Likewise, some NFTs are valued more because they have cool attributes that people want: For instance, a red panda with various clothes is worth a lot more than a plain-looking cat.

Red Panda vs Cat

Problem Statement

Due to the reasons above, a few questions arise. To help non-crypto people reading this, I've attempted to "translate" the implications and reasoning behind the questions to help you frame them better 🙂

  1. What are some price trends given the attributes of an NFT collection?

    • Translated: Are homes near schools getting more expensive over time?
  2. What is the driver of an NFT's price?

    • Translated: What makes a home expensive? Distance? Number of bedrooms?
  3. What is the general price trend across price cohorts for a collection? Can we compare this with other NFT collections?

    • Translated: Are expensive homes in New York getting more expensive at a faster rate than cheaper homes in New York?
    • Translated: Are expensive homes in New York getting more expensive at a faster rate than expensive homes in Texas?

Why are these questions important?

  1. More expensive NFTs usually indicate a healthy and coveted NFT collection. Purchases and price appreciation in the most desirable NFTs demonstrate strong conviction, and this data aids investment decisions.

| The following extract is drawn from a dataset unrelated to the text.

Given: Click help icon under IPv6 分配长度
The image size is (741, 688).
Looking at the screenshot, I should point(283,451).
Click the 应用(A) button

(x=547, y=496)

  2. If an NFT investor wants to enter a collection, should they buy the cheapest NFT or prioritize quality?

Methodology

Data Scope

DeepNFTValue

The price provided is from DeepNFTValue, a company that uses machine learning to predict NFT prices by accounting for their trading history and attributes. This is necessary because not all NFTs are traded, and to get a complete picture of them, we need to "fill in the gaps."

Think of it this way:

  • Home A, with 3 bedrooms and a driveway, is sold.
  • But Home B, with 3 bedrooms and no driveway, isn't.

What is the worth of Home B? We can use other homes (e.g., Home A) to make a guess for Home B.

Flipside Crypto

This is a data provider that has on-chain crypto data. They also host DeepNFTValue's data and have free compute and dashboard-making capabilities.

NFT Collection Coverage

We are limited to the number of collections available from Flipside. Here is the list of NFT collections:

  1. CryptoPunks
  2. Bored Ape Yacht Club
  3. Pudgy Penguins
  4. Azuki
  5. Mutant Ape Yacht Club
  6. Azuki
  7. Nakamigos

A Mental Model on How NFTs Are Categorized

In the NFT community, there are usually four implicit ways NFTs are grouped:

  1. Grails: These are usually the rarest in terms of a particular trait or are among the top few most expensive due to a series of highly desired attributes.

  2. Premium: These also have rare traits and are fairly expensive relative to the rest of the NFTs, but are a little cheaper than grails.

  3. Mids: An arbitrary mid-tier.

  4. Floor: These are usually the cheapest in the collection. Interestingly, floor prices are used to monitor the general price performance of an NFT because if the cheapest tokens are priced higher, then the rest of the above tiers would follow as well. Think of it as Lowest Price + some financial premium = NFT Price. This is why the floor price is a widely followed metric to gauge the health of an NFT collection.

So what does the above tell us? The attributes, or traits, of the NFT largely drive price. By mapping out and ranking the trait's price, we can find what traits are valuable, assign a category, then associate the most valuable trait label that a particular NFT has to an NFT.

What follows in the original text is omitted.